Hand quilting IMO works better in a quilting frame of some type. You still have to baste the quilt like crazy first, whether it's hand or machine quilted. If I had to hand quilt something I would never finish. Top of the line hand quilters average around 12 stitches to the inch, but the # of stitches to the inch does not matter nearly as much as the evenness and consistency of the stitching over the entire quilt.
As for binding, it really depends on the type of quilt - are you making a baby quilt that is going to be washed a lot? (use a double folded over the edge binding, sewn down whatever way suits you) or are you making an art quilt that will hang on the wall and likely never be washed? (in which case anything goes - you could even have no binding at all..)

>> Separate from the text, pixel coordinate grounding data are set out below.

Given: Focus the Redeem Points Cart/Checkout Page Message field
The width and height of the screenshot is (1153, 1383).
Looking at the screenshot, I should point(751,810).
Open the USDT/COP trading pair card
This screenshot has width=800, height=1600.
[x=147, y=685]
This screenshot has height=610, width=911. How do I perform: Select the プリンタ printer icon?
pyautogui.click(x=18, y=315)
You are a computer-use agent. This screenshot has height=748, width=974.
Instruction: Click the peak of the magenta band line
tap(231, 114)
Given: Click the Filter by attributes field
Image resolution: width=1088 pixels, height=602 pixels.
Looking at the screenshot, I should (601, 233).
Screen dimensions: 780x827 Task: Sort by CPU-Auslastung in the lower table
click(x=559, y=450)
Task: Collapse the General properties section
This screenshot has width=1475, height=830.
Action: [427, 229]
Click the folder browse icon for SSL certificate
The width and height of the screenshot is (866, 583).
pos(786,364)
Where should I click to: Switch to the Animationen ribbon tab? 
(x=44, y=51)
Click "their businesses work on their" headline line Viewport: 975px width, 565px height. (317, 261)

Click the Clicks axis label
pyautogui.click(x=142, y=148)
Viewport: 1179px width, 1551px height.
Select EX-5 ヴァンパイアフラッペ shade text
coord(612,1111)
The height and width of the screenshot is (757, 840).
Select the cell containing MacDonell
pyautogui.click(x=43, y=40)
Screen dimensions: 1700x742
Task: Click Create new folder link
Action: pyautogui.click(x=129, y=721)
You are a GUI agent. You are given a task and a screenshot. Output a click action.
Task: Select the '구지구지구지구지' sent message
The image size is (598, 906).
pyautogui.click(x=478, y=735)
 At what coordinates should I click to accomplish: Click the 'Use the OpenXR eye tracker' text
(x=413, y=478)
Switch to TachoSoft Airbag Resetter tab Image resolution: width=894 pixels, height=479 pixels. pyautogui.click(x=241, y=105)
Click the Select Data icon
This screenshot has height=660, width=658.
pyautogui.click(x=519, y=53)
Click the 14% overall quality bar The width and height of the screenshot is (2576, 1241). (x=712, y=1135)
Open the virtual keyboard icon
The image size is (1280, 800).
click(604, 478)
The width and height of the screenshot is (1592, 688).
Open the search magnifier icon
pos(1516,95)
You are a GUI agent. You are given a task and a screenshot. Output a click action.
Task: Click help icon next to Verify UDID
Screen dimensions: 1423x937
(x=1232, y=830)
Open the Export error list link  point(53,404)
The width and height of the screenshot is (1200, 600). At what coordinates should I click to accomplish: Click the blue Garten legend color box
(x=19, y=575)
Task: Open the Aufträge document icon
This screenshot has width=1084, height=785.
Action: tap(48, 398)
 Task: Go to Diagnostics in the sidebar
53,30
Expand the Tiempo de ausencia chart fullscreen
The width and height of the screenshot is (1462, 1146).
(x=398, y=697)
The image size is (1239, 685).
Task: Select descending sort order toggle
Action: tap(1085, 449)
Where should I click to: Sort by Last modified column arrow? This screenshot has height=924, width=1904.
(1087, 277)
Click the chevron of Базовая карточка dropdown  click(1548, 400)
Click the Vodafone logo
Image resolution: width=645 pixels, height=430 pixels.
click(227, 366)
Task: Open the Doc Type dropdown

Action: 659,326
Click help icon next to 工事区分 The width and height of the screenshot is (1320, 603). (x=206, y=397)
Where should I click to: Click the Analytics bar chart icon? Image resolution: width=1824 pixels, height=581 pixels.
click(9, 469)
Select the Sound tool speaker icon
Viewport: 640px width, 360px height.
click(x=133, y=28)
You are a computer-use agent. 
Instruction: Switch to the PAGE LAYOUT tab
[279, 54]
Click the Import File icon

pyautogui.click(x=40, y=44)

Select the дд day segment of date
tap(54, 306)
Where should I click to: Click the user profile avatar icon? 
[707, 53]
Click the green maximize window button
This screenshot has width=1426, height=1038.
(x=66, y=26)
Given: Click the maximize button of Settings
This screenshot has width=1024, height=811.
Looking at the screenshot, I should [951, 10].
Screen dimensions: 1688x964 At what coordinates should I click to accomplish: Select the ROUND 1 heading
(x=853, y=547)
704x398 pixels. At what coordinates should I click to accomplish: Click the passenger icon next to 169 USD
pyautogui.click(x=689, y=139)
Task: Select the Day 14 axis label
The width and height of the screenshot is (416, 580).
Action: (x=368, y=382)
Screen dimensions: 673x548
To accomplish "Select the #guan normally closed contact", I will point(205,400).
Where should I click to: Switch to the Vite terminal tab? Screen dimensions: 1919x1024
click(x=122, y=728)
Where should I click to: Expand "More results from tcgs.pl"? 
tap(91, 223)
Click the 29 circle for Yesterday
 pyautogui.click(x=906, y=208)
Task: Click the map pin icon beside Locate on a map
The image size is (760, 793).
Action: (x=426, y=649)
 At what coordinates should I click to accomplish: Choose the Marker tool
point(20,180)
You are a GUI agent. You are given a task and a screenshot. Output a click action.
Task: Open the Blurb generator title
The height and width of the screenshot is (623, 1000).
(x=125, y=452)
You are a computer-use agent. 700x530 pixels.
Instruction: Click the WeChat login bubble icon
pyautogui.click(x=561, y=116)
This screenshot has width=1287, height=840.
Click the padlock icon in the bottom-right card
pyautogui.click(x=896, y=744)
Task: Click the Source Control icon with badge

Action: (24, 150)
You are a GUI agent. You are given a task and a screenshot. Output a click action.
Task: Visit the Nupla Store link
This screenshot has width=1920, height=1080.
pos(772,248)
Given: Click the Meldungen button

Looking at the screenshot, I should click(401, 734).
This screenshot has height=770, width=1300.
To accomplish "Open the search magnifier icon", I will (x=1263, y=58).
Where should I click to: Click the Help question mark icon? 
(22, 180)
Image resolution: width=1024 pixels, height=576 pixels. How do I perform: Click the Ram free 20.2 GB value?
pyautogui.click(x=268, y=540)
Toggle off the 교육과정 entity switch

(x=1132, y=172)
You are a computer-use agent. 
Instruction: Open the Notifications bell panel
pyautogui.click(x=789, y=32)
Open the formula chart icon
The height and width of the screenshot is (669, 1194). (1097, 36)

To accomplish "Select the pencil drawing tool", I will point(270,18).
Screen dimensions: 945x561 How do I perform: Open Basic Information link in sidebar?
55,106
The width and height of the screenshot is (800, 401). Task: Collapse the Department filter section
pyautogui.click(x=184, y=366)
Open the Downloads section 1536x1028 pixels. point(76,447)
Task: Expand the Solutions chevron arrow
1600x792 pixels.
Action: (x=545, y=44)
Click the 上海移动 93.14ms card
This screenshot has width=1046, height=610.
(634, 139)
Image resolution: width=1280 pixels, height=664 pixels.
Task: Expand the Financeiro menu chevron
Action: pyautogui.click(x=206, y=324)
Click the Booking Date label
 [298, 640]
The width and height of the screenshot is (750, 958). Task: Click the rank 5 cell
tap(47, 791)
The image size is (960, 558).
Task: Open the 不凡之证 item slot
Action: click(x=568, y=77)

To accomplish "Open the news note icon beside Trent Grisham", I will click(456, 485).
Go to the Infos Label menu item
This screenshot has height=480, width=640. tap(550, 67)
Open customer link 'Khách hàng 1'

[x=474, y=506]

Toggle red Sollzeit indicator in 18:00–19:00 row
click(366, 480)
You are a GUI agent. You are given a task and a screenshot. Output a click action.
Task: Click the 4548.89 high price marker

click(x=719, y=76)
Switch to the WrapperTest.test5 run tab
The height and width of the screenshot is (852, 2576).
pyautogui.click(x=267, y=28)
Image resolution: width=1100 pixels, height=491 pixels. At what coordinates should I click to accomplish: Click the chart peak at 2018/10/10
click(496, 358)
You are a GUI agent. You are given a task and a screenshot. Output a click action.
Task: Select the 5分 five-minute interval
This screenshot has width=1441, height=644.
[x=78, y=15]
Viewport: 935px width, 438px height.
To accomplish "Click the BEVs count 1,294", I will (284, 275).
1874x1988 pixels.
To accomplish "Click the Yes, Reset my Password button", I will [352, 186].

Selling quilts in general is not easy IMO because too many people do not want to pay a quilter a fair living wage.. You can bust your butt and make a gorgeous king size Lone Star quilt entirely hand pieced and hand quilted, then set it for sale for $500 (which IMO is the very least it should go for).. and then you get idiots who come along and look at it and go "Oh I can get one like that at Wal-mart for $40." and off they go, totally clueless.. and there's a LOT of those idiots out there. :p :p :p Never mind that one of those child labor made import quilts is likely to fall apart after washing it a half dozen times... :p
Another thing to consider is your costs.. you do NOT want to pay retail prices at Joann's for fabric if you are going to be making lots of quilts to sell. You will have to have an impossibly high markup to cover your costs. You do always want to use the best fabrics and threads and batting that you can get, which for most bed quilts means 100% quality cotton, which means quilt shop quality fabrics. There is a difference. Art quilts can be made of almost anything.. they are a whole different world unto themselves.
if you can't find anything helpful here on craftster, there's tons of quilting message boards and free patterns all over the web, lots of quilting magazines too.
Anyway, you asked.. hope it helps some. Happy quilting!